If I don't wear mine, I can't see street names and addresses. Sorry, not gonna stop!


----------



## LuLu (Jun 27, 2014)

So, G-50 lenses originally by Ray ban, non polar. They are greenish grey. Awesome for driving


----------



## Baron VonStudley (Jun 20, 2014)

My future is so bright, I GOTTA wear shades


----------



## SoBeUBER (Aug 27, 2014)

I wear Carerras...But I'm sooo Miami!!
You need a 4th choice "I only drive at night, but I still wear sunglasses because I think it makes me look cool"

On the real...1 time as a rider, I had a driver photo pop up with the dude wearing huge shades...if it were any other city I'd think that kind of strange, but that's just how some people roll in the MIA..


----------



## Orlando_Driver (Jul 14, 2014)

I wear my Ray Ban shooting glasses, you never know when a rider will get out of line...


----------



## SoBeUBER (Aug 27, 2014)

@Baron VonStudley ...was that thing under your nose mailed to you by lyft???


----------



## Sean O'Gorman (Apr 17, 2014)

Yes. I have great vision but high light sensitivity, so they are on while driving all day every day.

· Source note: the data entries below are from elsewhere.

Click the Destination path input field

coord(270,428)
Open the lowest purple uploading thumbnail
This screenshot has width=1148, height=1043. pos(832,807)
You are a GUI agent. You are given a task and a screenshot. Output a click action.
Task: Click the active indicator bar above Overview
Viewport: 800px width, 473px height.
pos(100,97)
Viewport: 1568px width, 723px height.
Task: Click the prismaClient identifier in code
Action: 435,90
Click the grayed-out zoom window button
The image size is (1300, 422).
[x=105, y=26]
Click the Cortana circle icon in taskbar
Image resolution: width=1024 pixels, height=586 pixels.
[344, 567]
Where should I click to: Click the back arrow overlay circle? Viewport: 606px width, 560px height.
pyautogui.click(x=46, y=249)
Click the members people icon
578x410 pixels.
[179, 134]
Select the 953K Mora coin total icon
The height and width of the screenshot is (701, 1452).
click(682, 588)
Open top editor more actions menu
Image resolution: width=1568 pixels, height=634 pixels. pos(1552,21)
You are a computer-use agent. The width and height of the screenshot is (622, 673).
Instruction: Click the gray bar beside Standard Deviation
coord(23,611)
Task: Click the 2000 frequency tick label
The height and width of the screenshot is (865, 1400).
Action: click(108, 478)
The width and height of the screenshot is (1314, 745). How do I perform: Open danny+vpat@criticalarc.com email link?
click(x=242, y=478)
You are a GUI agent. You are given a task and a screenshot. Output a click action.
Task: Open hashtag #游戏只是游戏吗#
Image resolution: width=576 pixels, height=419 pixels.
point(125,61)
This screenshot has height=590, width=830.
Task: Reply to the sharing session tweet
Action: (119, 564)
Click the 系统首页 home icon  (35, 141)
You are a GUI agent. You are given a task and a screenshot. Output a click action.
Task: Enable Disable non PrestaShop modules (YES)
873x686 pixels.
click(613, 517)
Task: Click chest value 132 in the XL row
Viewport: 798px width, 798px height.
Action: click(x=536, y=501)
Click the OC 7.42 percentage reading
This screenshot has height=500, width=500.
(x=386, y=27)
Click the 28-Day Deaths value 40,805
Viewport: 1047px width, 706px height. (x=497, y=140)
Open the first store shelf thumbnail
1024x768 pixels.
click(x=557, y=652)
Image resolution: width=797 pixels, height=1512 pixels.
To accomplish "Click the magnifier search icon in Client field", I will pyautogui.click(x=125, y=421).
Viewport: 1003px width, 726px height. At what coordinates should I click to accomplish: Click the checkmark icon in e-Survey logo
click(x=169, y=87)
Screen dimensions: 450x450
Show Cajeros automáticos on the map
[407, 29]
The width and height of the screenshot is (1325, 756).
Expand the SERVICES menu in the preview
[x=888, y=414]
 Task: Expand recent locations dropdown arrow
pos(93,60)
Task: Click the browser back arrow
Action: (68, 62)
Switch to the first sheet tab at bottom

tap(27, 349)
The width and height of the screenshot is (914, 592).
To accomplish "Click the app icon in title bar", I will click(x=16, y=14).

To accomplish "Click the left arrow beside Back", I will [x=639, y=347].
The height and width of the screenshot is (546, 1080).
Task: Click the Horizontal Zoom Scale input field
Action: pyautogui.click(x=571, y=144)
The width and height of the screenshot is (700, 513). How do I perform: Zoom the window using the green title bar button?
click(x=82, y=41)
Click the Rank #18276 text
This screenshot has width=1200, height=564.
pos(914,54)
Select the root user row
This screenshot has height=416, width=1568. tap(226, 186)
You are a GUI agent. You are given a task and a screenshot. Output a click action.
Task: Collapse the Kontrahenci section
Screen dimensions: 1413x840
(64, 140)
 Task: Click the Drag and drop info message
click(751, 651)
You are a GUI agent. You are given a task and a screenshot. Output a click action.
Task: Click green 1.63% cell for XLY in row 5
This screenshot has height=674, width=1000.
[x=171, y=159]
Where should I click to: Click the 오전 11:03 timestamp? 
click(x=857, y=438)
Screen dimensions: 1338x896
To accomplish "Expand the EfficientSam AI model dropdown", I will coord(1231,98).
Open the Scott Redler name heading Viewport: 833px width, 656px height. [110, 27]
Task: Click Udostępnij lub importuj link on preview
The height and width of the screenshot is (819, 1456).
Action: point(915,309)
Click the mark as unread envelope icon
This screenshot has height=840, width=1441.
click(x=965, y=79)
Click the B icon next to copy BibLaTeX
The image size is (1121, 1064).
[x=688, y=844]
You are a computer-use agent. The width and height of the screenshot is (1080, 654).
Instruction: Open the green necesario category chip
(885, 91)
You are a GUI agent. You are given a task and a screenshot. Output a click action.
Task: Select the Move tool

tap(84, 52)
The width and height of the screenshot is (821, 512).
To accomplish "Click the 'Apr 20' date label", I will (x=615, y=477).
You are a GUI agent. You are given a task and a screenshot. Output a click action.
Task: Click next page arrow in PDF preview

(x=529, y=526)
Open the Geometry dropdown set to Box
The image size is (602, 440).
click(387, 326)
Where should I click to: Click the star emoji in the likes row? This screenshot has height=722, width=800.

I used to wear a polarized set of Oakleys, but they don't play nice with the dash n my Mazda 3 or my phone, so back to my old pair of Oakleys. It's funny, I own no nice clothes, but I have to have a good set of Oakleys.


----------



## anexfanatic (Aug 10, 2014)

I wear really cheap sunglasses that I get for free occasionally when my eyes just can't take it. I generally go without.


----------



## scrurbscrud (Sep 11, 2014)

Orlando_Driver said:


> I wear my Ray Ban shooting glasses, you never know when a rider will get out of line...


I wear my hammer shades designed to protect eyes from blood splatter and Ebola coughing/sneezing.


----------



## PT Go (Sep 23, 2014)

I only put them on once I have the pax secure and start driving. I wouldn't think that any driver would want to deal with glare from sun that might affect their driving. Once I have reached the destination, I remove them so I can have that last dealing with my pax. Have some nice Ray Bans.


----------



## elelegido (Sep 24, 2014)

I wear my sunglasses at night so I can so I can...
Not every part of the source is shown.